- _Objective_: Copy the rows below line for line, keeping every character as it stands.

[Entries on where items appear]
▬▬▬
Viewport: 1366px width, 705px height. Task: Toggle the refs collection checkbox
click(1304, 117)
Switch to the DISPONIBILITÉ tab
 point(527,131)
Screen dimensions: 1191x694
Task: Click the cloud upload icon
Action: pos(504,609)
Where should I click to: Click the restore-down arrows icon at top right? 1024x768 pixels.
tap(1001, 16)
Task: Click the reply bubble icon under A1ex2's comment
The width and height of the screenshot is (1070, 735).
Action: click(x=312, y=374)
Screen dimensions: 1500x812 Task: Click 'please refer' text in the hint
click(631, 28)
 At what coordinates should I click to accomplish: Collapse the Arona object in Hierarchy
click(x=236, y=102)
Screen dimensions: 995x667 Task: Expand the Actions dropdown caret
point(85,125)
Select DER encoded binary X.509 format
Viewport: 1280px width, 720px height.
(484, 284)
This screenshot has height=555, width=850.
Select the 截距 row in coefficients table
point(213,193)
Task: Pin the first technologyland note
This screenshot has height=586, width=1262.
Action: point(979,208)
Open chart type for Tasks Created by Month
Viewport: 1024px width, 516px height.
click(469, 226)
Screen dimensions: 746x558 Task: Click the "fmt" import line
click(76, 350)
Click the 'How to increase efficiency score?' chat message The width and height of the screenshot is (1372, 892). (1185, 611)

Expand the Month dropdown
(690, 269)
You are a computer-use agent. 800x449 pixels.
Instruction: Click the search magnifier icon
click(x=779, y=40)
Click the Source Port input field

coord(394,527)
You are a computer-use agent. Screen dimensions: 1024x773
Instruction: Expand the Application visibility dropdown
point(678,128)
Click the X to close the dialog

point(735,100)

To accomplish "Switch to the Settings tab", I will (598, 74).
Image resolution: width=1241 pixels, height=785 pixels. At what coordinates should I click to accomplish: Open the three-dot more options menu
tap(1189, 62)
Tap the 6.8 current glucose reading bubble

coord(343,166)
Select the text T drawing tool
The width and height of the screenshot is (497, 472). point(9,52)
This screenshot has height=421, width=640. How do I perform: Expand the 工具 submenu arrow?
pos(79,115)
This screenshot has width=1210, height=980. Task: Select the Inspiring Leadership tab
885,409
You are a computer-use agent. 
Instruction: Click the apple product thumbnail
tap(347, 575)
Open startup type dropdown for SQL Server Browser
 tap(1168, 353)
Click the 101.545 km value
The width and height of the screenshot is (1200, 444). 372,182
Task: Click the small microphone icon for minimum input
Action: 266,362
▬▬▬
- _Full output_:
Viewport: 1366px width, 705px height. Task: Toggle the refs collection checkbox
click(1304, 117)
Switch to the DISPONIBILITÉ tab
 point(527,131)
Screen dimensions: 1191x694
Task: Click the cloud upload icon
Action: pos(504,609)
Where should I click to: Click the restore-down arrows icon at top right? 1024x768 pixels.
tap(1001, 16)
Task: Click the reply bubble icon under A1ex2's comment
The width and height of the screenshot is (1070, 735).
Action: click(x=312, y=374)
Screen dimensions: 1500x812 Task: Click 'please refer' text in the hint
click(631, 28)
 At what coordinates should I click to accomplish: Collapse the Arona object in Hierarchy
click(x=236, y=102)
Screen dimensions: 995x667 Task: Expand the Actions dropdown caret
point(85,125)
Select DER encoded binary X.509 format
Viewport: 1280px width, 720px height.
(484, 284)
This screenshot has height=555, width=850.
Select the 截距 row in coefficients table
point(213,193)
Task: Pin the first technologyland note
This screenshot has height=586, width=1262.
Action: point(979,208)
Open chart type for Tasks Created by Month
Viewport: 1024px width, 516px height.
click(469, 226)
Screen dimensions: 746x558 Task: Click the "fmt" import line
click(76, 350)
Click the 'How to increase efficiency score?' chat message The width and height of the screenshot is (1372, 892). (1185, 611)

Expand the Month dropdown
(690, 269)
You are a computer-use agent. 800x449 pixels.
Instruction: Click the search magnifier icon
click(x=779, y=40)
Click the Source Port input field

coord(394,527)
You are a computer-use agent. Screen dimensions: 1024x773
Instruction: Expand the Application visibility dropdown
point(678,128)
Click the X to close the dialog

point(735,100)

To accomplish "Switch to the Settings tab", I will (598, 74).
Image resolution: width=1241 pixels, height=785 pixels. At what coordinates should I click to accomplish: Open the three-dot more options menu
tap(1189, 62)
Tap the 6.8 current glucose reading bubble

coord(343,166)
Select the text T drawing tool
The width and height of the screenshot is (497, 472). point(9,52)
This screenshot has height=421, width=640. How do I perform: Expand the 工具 submenu arrow?
pos(79,115)
This screenshot has width=1210, height=980. Task: Select the Inspiring Leadership tab
885,409
You are a computer-use agent. 
Instruction: Click the apple product thumbnail
tap(347, 575)
Open startup type dropdown for SQL Server Browser
 tap(1168, 353)
Click the 101.545 km value
The width and height of the screenshot is (1200, 444). 372,182
Task: Click the small microphone icon for minimum input
Action: 266,362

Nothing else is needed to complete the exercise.